Following a report at the weekend that Saab has once again signed a deal to sell equipment to Saudi Arabia, politicians on the left have called for an overhaul of Sweden’s weapons export laws.
“We’re talking about one of the world’s worst dictatorships. We can’t send weapons to dictatorships that should be buying food instead,” Green Party defence policy spokesperson Peter Rådberg told the TT news agency on Monday.
The comments come after a report published in Jane’s Defence Weekly, one of the world’s foremost publications on the defence industry, revealed Saudi Arabia as the buyer in a 4.5 billion kronor ($669 million) deal for a Saab-produced advanced early warning radar system.
The system, known as the Saab 2000 Airborne Early Warning & Control system, includes Saab 2000 aircraft equipped with the advanced ERIEYE radar system, as well as ground equipment and logistics and support services.
Saab announced the deal last week, but didn’t divulge the name of the client.
According to Jane’s, Saudi Arabia is interested in the Swedish system’s ability to see low and slow-moving flying objects and because it works well over both land and water.
Rådberg was also reacting to statistics published on Monday from the Swedish Agency for Non-Proliferation and Export Controls (Inspektionen för strategiska produkter - ISP) which show that Saudi Arabia received arms shipments from Sweden as recently as August.
Swedish military products were also sent to Saudi Arabia in March, April and May of this year.
The exports in August and March were classified as combat materiel, which can include “missiles, rockets, torpedoes, bombs, etc.”
The opposition Red-Green coalition has long called for a comprehensive review of Sweden’s arms export procedures. Rådberg added that deals like the one between Saab and Saudi Arabia wouldn’t be allowed if the Green Party had the chance to decide on the matter.
Swedish military exports to Saudi Arabia also caused a stir earlier this year following a report that another Saab subsidiary, Saab Bofors Dynamics, sold anti-tank missiles to Saudi Arabia.

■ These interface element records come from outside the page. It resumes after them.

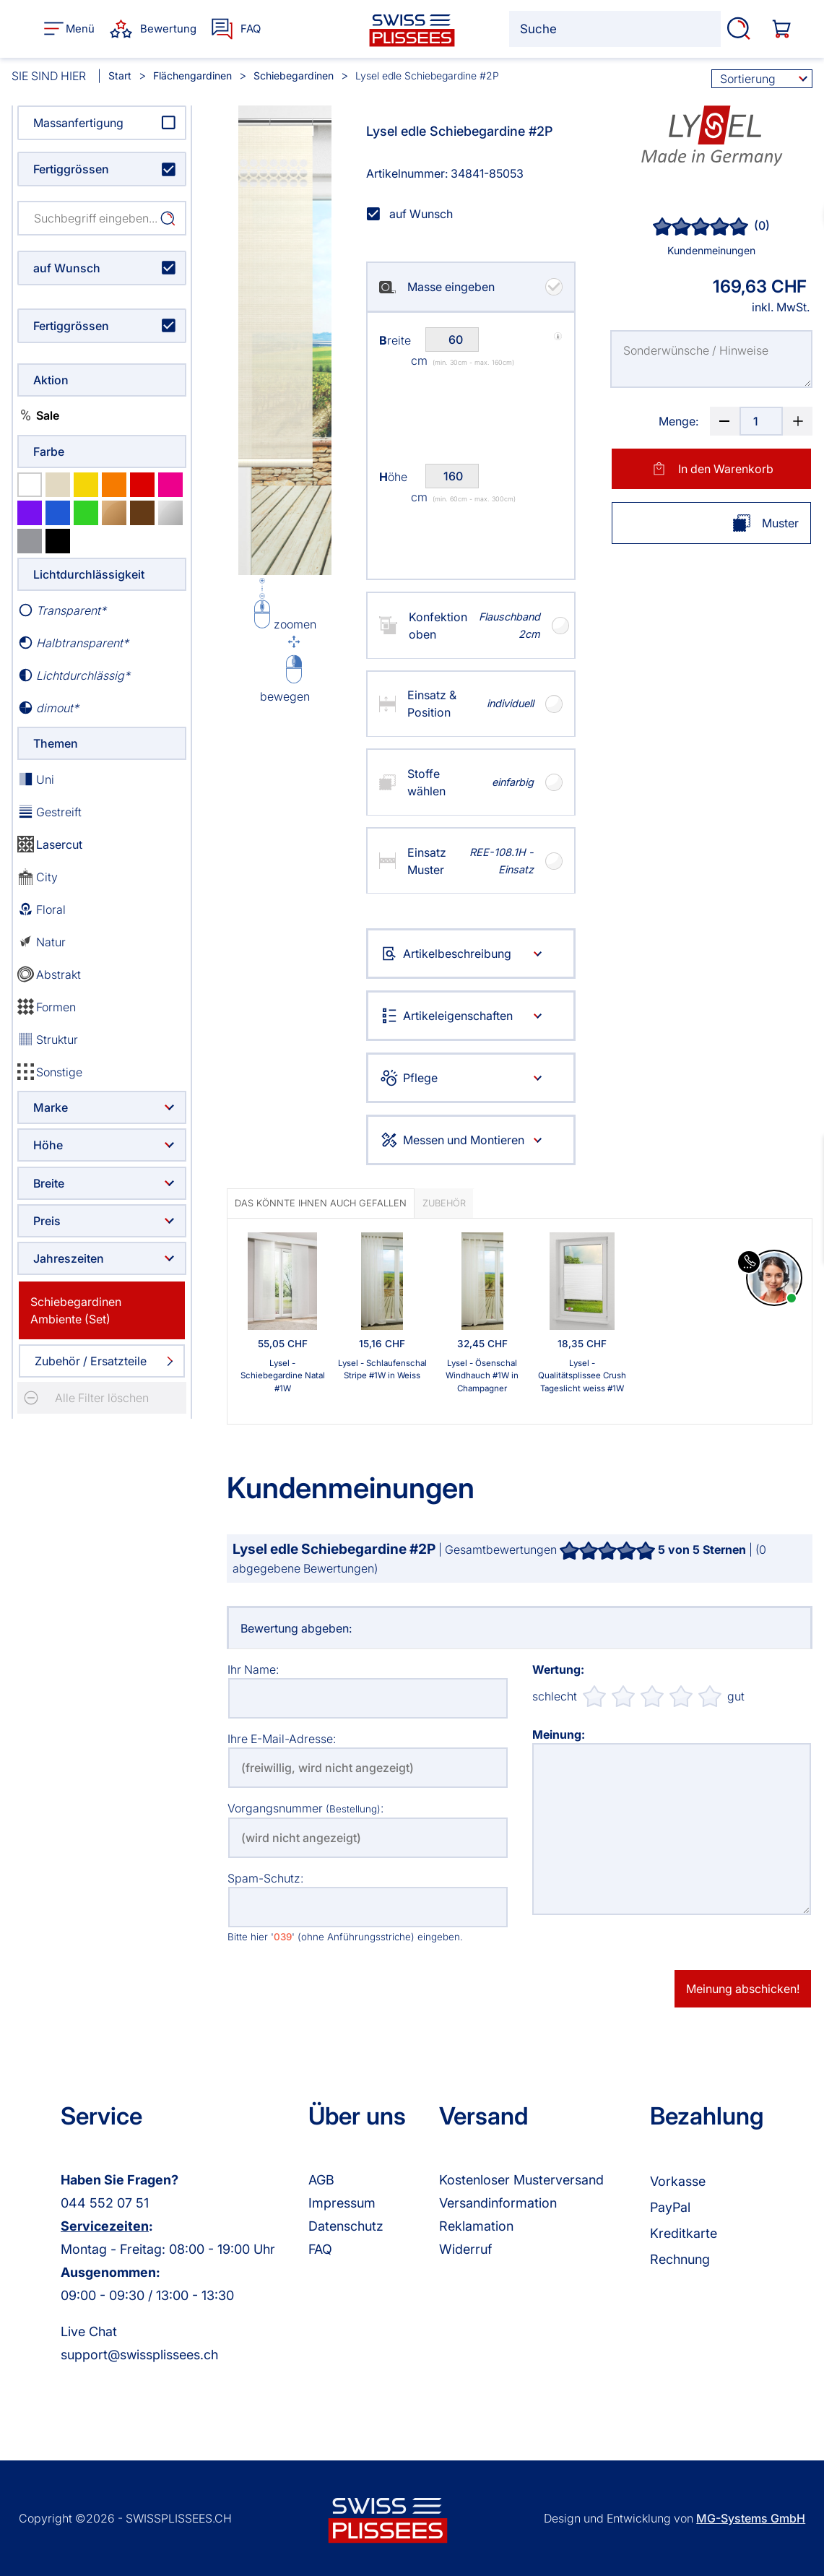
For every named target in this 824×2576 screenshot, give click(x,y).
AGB (321, 2179)
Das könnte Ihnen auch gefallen (321, 1203)
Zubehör (444, 1203)
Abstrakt (49, 974)
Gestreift (49, 811)
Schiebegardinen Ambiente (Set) (75, 1310)
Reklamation (476, 2226)
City (37, 876)
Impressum (342, 2202)
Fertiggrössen (71, 169)
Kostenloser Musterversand (521, 2179)
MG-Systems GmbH (750, 2518)
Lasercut (49, 844)
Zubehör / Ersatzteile (91, 1361)
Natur (41, 941)
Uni (35, 779)
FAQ (320, 2249)
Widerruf (465, 2249)
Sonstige (49, 1071)
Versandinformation (498, 2202)
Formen (46, 1006)
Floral (41, 909)
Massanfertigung (78, 123)
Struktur (47, 1039)
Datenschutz (345, 2226)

While Saab refused to confirm that it was involved in the deal, which was approved in 2002, it has since been sent to the Riksdag committee on the constitution for review.
Revelations about Swedish arms sales to Saudi Arabia also angered Hans Linde, foreign policy spokesperson for the Left Party, who blamed Sweden’s complicated export rules.
“If we had gotten a Red-Green government we would have introduced legislation which, in my estimation, would have stopped weapons exports to countries like Saudi Arabia,” Linde told TT.